Could you add more description on the recipes in the PR summary? E.g. what are all_axiswise and lw_axiswise_with_gw_hp, are they both rowwise scaled but different flavor?

could you also update the comments here
https://github.com/pytorch/torchtitan/blob/main/torchtitan/parallelisms/parallelize_llama.py#L145-L147

tianyu-l · 2025-02-07T23:59:51Z

torchtitan/config_manager.py

+            "--float8.recipe_name",
+            type=str,
+            default=None,
+            help="If specified, creates float8 config from recipe name, choices are `all_axiswise` and `lw_axiswise_with_gw_hp`",


could you please:

add a choices arg, similar to https://github.com/pytorch/torchtitan/blob/main/torchtitan/config_manager.py#L292

add more info on the recipes, including references, e.g. if users are interested, where they can learn more

Related - imo, this naming should be made more intuitive for users. I understand you want exact breakout within your code but users won't necessarily grasp it vs calling it in more direct terms.

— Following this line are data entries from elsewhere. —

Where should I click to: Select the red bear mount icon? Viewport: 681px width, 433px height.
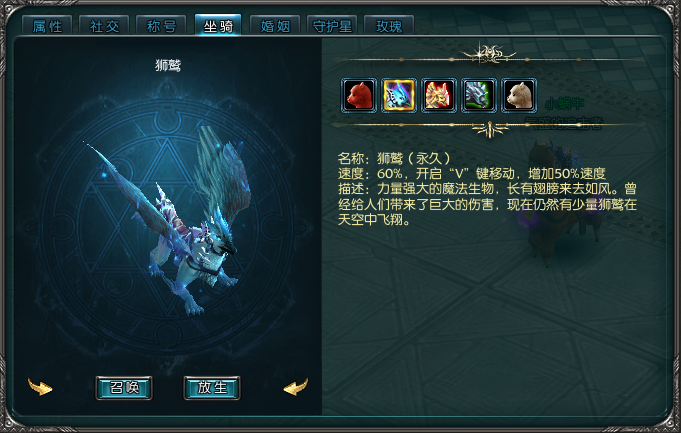tap(359, 96)
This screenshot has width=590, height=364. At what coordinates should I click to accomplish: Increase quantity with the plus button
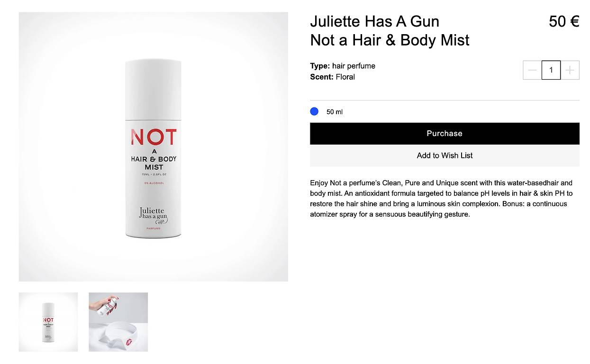[x=570, y=70]
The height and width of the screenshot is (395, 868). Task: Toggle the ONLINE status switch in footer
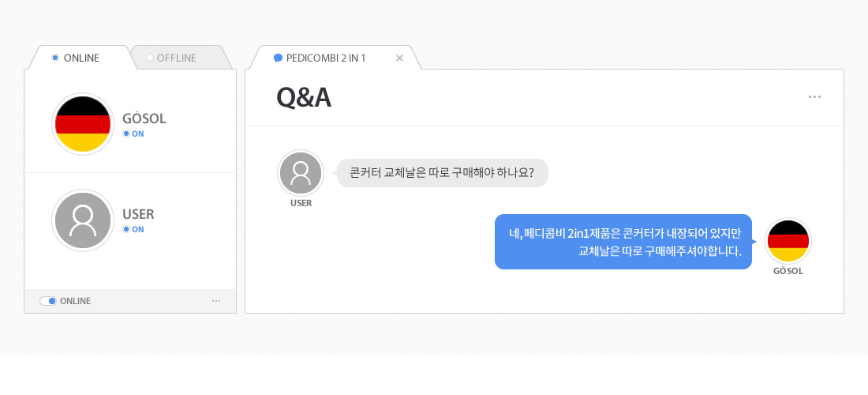(x=47, y=301)
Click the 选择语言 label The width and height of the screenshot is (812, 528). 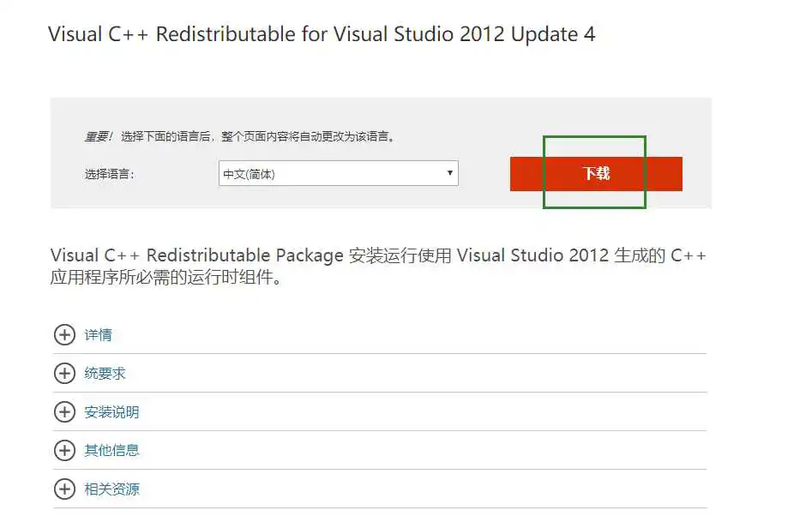pos(109,174)
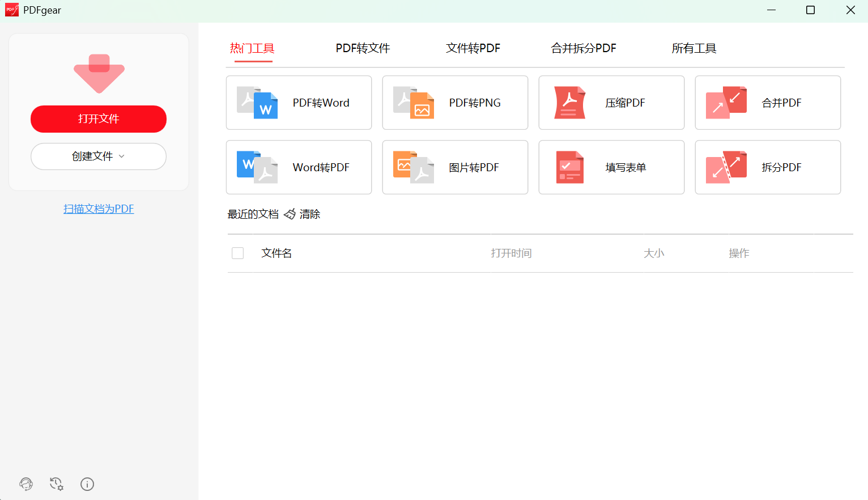Switch to the PDF转文件 tab
The image size is (868, 500).
(363, 48)
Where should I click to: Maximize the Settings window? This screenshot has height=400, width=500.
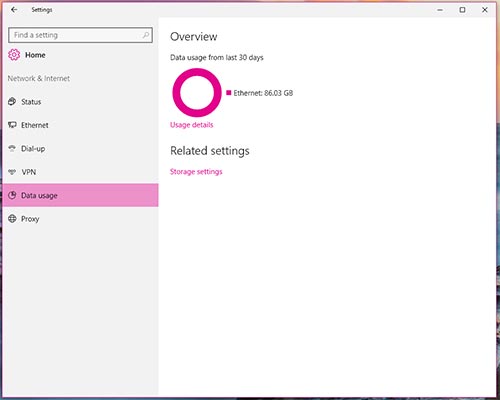pos(462,10)
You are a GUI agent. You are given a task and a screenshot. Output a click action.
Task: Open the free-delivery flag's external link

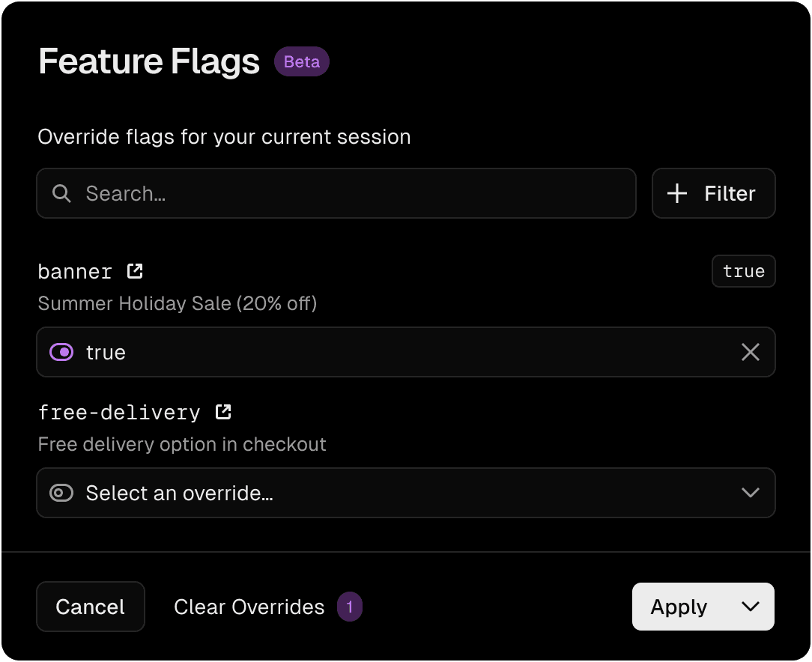point(223,411)
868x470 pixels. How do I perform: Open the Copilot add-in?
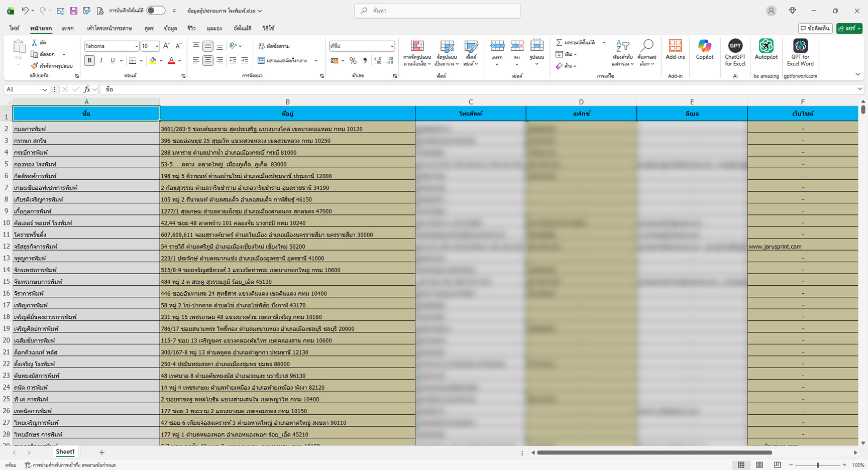point(704,51)
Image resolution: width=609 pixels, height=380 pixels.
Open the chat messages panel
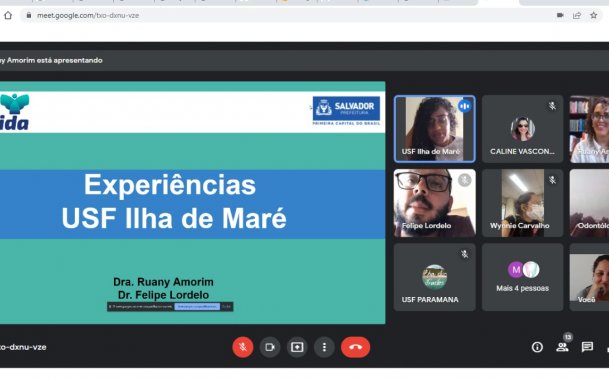[587, 347]
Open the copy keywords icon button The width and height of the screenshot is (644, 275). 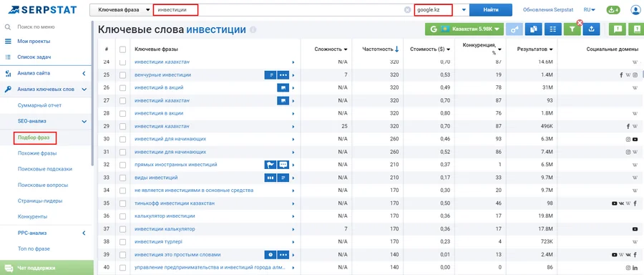(x=534, y=29)
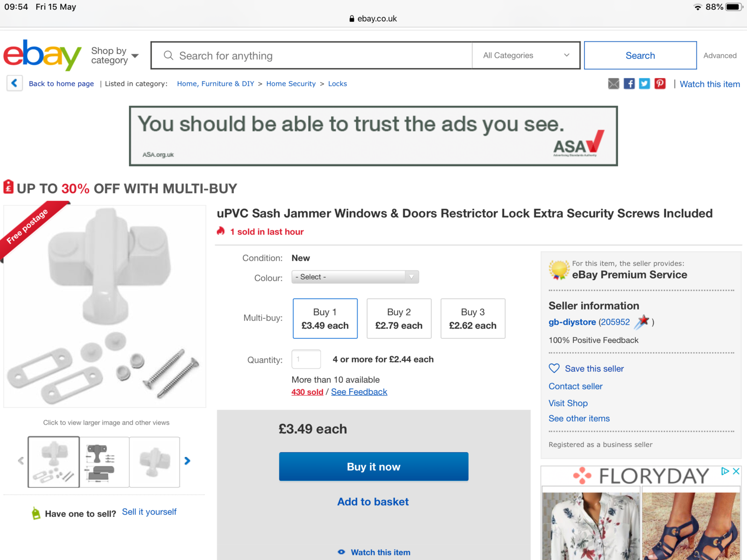Share item via email envelope icon

[x=613, y=84]
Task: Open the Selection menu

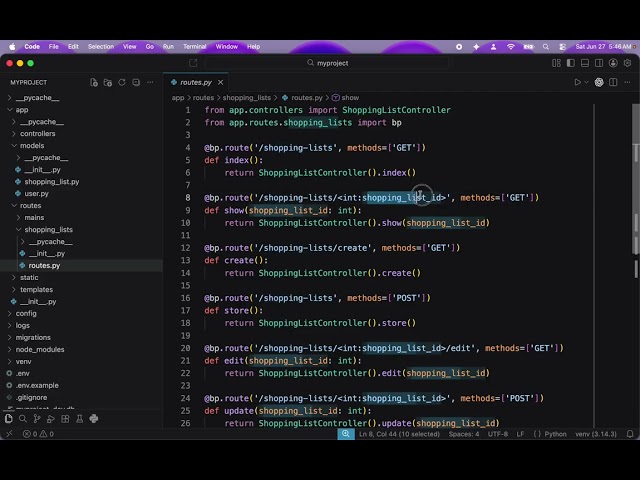Action: 101,47
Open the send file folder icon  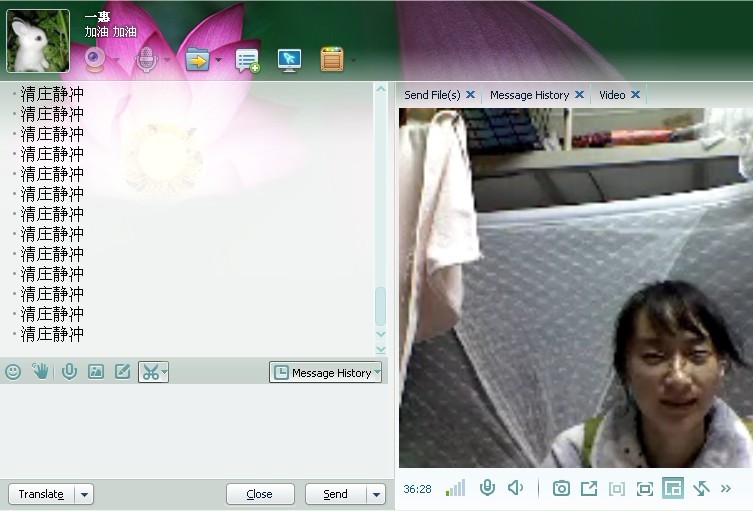pyautogui.click(x=197, y=60)
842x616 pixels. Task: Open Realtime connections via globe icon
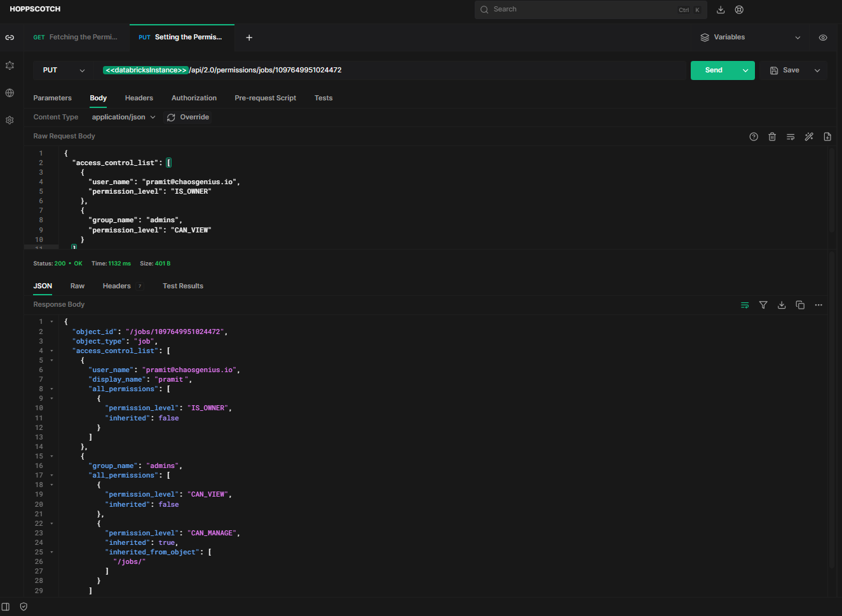pyautogui.click(x=10, y=93)
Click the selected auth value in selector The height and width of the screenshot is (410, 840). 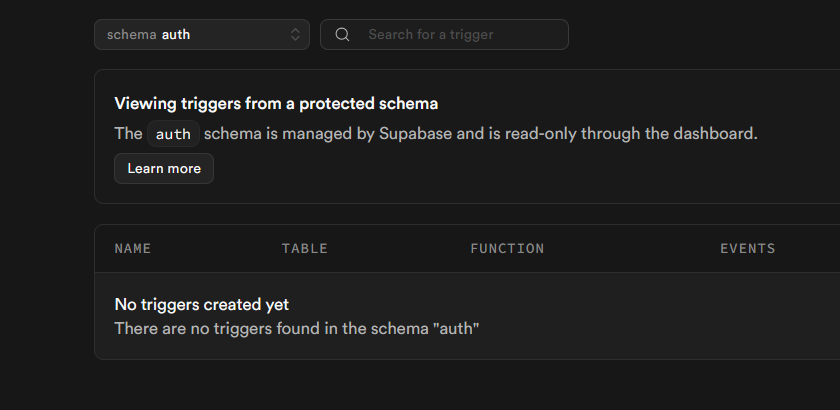click(176, 35)
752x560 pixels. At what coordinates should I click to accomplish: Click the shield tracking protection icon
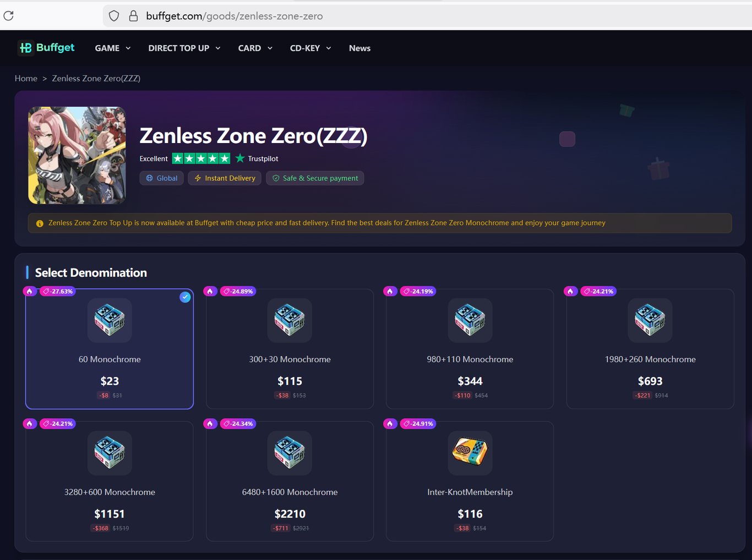114,16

tianyu-l · 2025-02-08T00:00:06Z

torchtitan/float8.py

@@ -42,29 +42,43 @@ def __init__(self, job_config: JobConfig, parallel_dims: ParallelDims):
            return
        try:
            from torchao.float8 import Float8LinearConfig
+
+            # we should update this code after torchao exposes this publically


Suggested change

# we should update this code after torchao exposes this publically

# TODO: we should update this code after torchao exposes this publically

vkuzo · 2025-02-08T00:21:13Z

Could you add more description on the recipes in the PR summary? E.g. what are all_axiswise and lw_axiswise_with_gw_hp, are they both rowwise scaled but different flavor?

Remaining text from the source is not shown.